# Description of the task
Here is the task for the records below: repeat exactly the lines from the one with "The height and width of the screenshot is (1456, 819)." to the one with "Task: Click the mfa.no profile link", both included, and nothing else.

►

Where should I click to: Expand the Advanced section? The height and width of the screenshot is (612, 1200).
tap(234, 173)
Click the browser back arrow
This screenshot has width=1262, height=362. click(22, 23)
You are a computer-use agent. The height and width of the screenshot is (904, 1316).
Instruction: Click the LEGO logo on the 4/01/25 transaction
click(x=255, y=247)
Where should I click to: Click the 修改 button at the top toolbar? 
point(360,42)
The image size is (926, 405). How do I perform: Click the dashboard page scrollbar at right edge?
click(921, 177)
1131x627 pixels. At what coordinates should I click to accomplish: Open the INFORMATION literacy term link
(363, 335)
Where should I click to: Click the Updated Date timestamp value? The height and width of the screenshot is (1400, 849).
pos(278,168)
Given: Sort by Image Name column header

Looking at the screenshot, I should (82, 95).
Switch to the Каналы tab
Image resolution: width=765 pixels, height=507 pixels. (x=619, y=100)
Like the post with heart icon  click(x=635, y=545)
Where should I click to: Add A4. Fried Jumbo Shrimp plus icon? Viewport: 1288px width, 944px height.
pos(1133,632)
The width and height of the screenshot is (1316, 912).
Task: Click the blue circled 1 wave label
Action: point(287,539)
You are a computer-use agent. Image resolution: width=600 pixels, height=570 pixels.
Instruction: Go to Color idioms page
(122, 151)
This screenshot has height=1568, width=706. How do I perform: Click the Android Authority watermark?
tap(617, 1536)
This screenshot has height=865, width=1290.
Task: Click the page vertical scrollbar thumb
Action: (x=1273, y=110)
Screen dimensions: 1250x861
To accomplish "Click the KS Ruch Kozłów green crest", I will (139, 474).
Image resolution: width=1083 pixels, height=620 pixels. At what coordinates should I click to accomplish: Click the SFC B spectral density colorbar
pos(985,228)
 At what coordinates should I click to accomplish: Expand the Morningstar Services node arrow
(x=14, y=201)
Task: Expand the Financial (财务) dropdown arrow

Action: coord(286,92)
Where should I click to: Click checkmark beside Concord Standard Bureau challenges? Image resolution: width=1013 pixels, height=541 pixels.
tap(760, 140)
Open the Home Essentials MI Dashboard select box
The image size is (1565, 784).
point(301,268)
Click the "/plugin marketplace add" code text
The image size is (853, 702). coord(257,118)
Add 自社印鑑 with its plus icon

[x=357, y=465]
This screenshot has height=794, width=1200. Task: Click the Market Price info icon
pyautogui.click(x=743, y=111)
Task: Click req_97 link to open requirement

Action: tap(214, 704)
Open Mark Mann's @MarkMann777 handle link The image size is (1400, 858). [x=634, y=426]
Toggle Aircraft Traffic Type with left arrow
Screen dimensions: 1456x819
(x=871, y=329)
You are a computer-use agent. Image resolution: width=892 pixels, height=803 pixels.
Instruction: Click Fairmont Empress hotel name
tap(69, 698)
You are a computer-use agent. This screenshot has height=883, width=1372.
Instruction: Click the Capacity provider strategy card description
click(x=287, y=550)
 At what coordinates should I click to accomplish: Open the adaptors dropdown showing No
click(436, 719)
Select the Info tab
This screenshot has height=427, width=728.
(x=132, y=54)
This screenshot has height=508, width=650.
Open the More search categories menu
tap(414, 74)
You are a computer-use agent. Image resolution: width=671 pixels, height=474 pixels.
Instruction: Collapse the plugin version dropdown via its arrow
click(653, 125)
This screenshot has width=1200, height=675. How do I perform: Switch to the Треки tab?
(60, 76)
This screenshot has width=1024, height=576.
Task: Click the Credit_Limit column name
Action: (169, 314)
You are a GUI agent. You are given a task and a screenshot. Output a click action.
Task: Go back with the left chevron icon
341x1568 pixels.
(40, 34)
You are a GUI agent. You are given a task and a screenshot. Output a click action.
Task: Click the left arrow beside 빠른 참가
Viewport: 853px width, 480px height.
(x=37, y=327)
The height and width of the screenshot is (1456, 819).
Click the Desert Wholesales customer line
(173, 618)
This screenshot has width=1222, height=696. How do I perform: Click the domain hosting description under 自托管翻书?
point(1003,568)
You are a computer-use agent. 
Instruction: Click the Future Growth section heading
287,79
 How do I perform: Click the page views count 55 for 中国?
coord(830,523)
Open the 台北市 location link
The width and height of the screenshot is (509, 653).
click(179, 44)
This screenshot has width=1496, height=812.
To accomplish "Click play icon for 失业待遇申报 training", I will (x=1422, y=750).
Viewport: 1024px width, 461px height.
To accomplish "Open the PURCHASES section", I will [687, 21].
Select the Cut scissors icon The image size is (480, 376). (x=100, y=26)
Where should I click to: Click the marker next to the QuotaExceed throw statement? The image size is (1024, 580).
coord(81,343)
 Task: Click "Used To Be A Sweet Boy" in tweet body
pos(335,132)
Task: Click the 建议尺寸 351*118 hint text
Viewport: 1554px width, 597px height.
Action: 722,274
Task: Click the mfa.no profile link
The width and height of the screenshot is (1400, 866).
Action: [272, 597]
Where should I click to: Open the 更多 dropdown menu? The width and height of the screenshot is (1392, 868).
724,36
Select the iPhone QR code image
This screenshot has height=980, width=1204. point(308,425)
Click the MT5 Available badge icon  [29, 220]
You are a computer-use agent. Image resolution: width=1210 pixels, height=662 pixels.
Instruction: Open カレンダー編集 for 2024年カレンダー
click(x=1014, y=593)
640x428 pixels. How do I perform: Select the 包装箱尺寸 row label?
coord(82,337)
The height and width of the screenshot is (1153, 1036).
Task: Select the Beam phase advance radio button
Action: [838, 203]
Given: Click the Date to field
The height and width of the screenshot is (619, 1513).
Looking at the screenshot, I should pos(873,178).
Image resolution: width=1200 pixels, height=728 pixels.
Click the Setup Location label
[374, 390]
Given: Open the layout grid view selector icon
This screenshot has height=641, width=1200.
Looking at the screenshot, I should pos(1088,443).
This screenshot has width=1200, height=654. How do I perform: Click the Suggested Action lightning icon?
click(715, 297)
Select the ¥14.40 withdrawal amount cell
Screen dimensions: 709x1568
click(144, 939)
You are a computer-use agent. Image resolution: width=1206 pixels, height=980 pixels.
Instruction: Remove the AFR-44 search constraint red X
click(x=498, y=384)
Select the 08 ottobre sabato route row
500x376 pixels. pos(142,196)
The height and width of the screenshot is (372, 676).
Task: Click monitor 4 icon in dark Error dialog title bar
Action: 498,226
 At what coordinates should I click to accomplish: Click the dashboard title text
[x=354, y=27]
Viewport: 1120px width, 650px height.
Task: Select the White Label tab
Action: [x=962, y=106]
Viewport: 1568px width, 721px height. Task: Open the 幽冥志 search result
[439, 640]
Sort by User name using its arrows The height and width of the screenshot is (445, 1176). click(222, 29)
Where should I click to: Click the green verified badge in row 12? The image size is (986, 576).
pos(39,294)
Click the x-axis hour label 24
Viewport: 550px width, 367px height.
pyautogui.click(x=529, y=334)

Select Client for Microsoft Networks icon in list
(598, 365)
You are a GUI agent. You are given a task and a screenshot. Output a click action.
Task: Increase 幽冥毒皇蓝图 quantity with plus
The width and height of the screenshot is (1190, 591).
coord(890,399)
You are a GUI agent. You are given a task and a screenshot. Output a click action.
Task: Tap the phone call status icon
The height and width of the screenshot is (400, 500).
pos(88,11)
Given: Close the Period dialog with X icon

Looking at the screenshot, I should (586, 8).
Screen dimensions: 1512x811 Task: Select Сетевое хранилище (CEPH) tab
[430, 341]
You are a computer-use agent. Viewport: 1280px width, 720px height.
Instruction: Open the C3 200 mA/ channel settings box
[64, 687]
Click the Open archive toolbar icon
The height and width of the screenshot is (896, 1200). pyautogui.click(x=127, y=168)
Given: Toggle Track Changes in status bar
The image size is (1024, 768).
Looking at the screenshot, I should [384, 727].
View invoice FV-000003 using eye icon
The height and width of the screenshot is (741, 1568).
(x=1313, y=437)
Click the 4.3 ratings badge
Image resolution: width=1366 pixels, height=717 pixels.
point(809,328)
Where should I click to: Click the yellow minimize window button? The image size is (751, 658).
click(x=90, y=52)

◄

# Response to the task
The height and width of the screenshot is (1456, 819).
Click the Desert Wholesales customer line
(173, 618)
This screenshot has width=1222, height=696. How do I perform: Click the domain hosting description under 自托管翻书?
point(1003,568)
You are a computer-use agent. 
Instruction: Click the Future Growth section heading
287,79
 How do I perform: Click the page views count 55 for 中国?
coord(830,523)
Open the 台北市 location link
The width and height of the screenshot is (509, 653).
click(179, 44)
This screenshot has width=1496, height=812.
To accomplish "Click play icon for 失业待遇申报 training", I will (x=1422, y=750).
Viewport: 1024px width, 461px height.
To accomplish "Open the PURCHASES section", I will [687, 21].
Select the Cut scissors icon The image size is (480, 376). (x=100, y=26)
Where should I click to: Click the marker next to the QuotaExceed throw statement? The image size is (1024, 580).
coord(81,343)
 Task: Click "Used To Be A Sweet Boy" in tweet body
pos(335,132)
Task: Click the 建议尺寸 351*118 hint text
Viewport: 1554px width, 597px height.
Action: 722,274
Task: Click the mfa.no profile link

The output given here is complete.